──────── Source excerpt ────────

# Cymbidium goeringii repotting (春蘭の植え替え)



## jokerpass (May 15, 2021)

Cymbidium goeringii repotting (春蘭の植え替え): One of the Cymbidium goeringii in the collection needs to be repotted this year. It was 3 years since the last repotting, so it's time. When it is grown in the correct East Asian Cymbidium Potting Mix, the plant is rootbound. There are so much roots that it took me a long time to ensure that all the space and cracks between all the roots are filled with the potting mix. After repotting, water every day for 1 week, after 1 week, resume regular watering. Before and after pictures. Grown in Toronto, Canada.


----------



## TyroneGenade (May 15, 2021)

Hello, thanks for sharing. What is the potting mix? It looks inorganic, in which case why replace it? Does too much organic matter accumulate between it or is it an issue with salt build up?


----------



## jokerpass (May 15, 2021)

The potting mix is consisted of Hard Kanuma, baked Akadama, and Satsuma. Yes, it is inorganic, but they do break down eventually. The reasons to repot this plant: 1. the last repotting was 3 years ago, so the media is starting to get old and starting to break down (when you water, you can feel that the water is not draining out as faster). 2. The plant has grown to the edge of the plant, so repotting is required, so there is more room for new growths this year. They have started growing, I found at least 2 new eyes where the new growths will appear this year.


----------



## Ray (May 15, 2021)

Tyrone - back when I imported about 500 "Chinese" cymbidiums per month from Taiwan, they were grown in 50/50 coarse pumice and some sort of sticks over there. They repotted every two years.

I potted them up in S/H culture using LECA, and they did quite well, but I'll agree with Jokerpass that repotting about every 3 years was a good "norm" due to them outgrowing the pots.


----------

──────── Material provided ────────

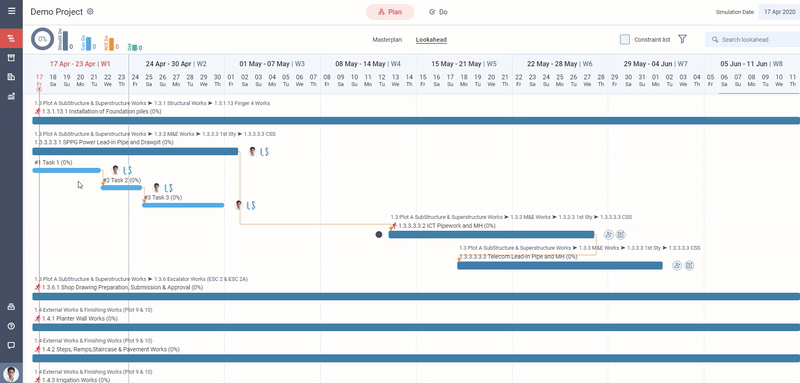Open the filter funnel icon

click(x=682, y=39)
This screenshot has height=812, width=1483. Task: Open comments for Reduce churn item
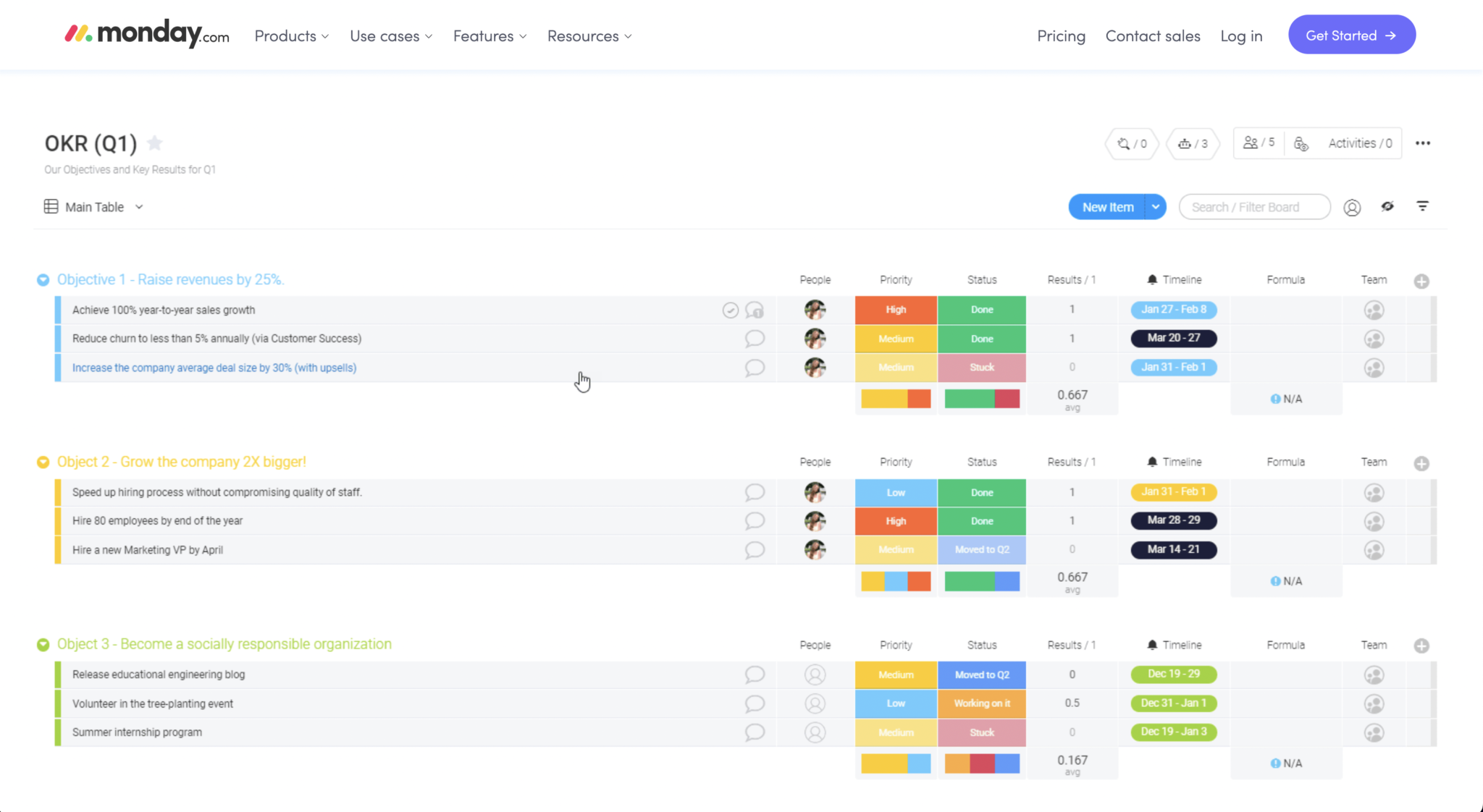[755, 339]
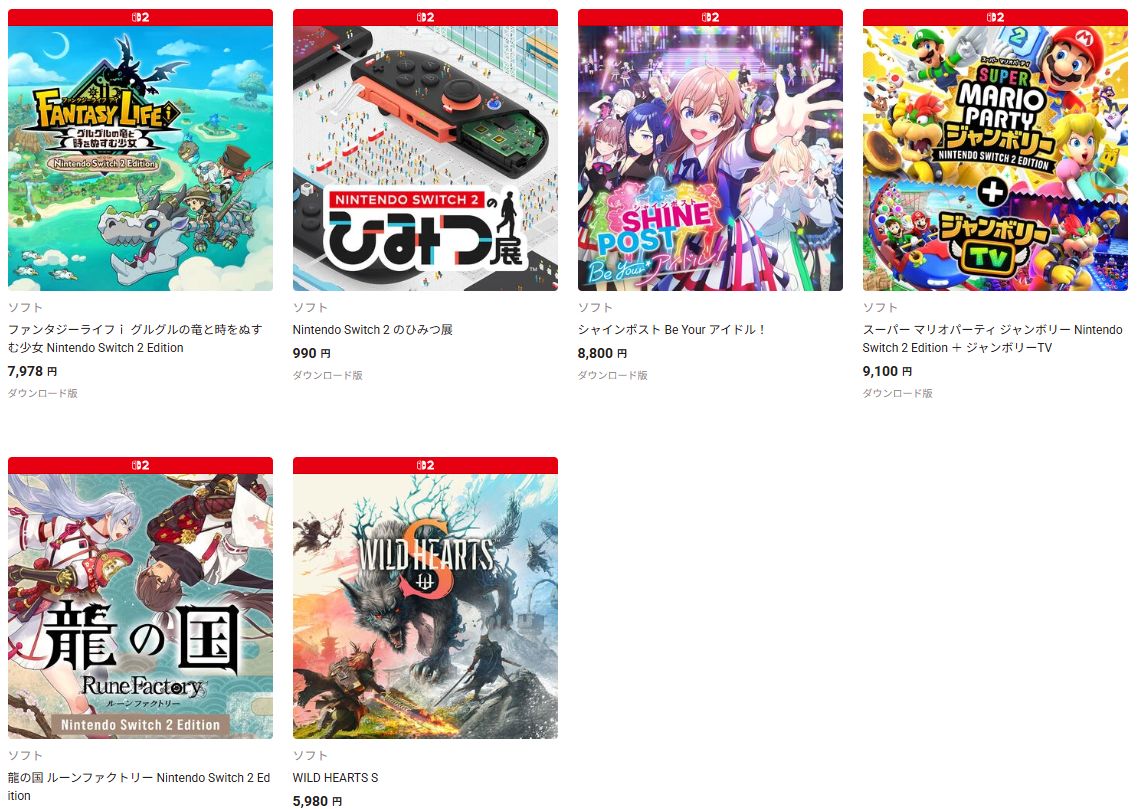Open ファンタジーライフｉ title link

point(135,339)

────────

◆ Problem to work on: In the repotting thread, what three materials make up the potting mix? These entries come from a different source than the repotting thread.

◆ Response: Hard Kanuma, baked Akadama, and Satsuma.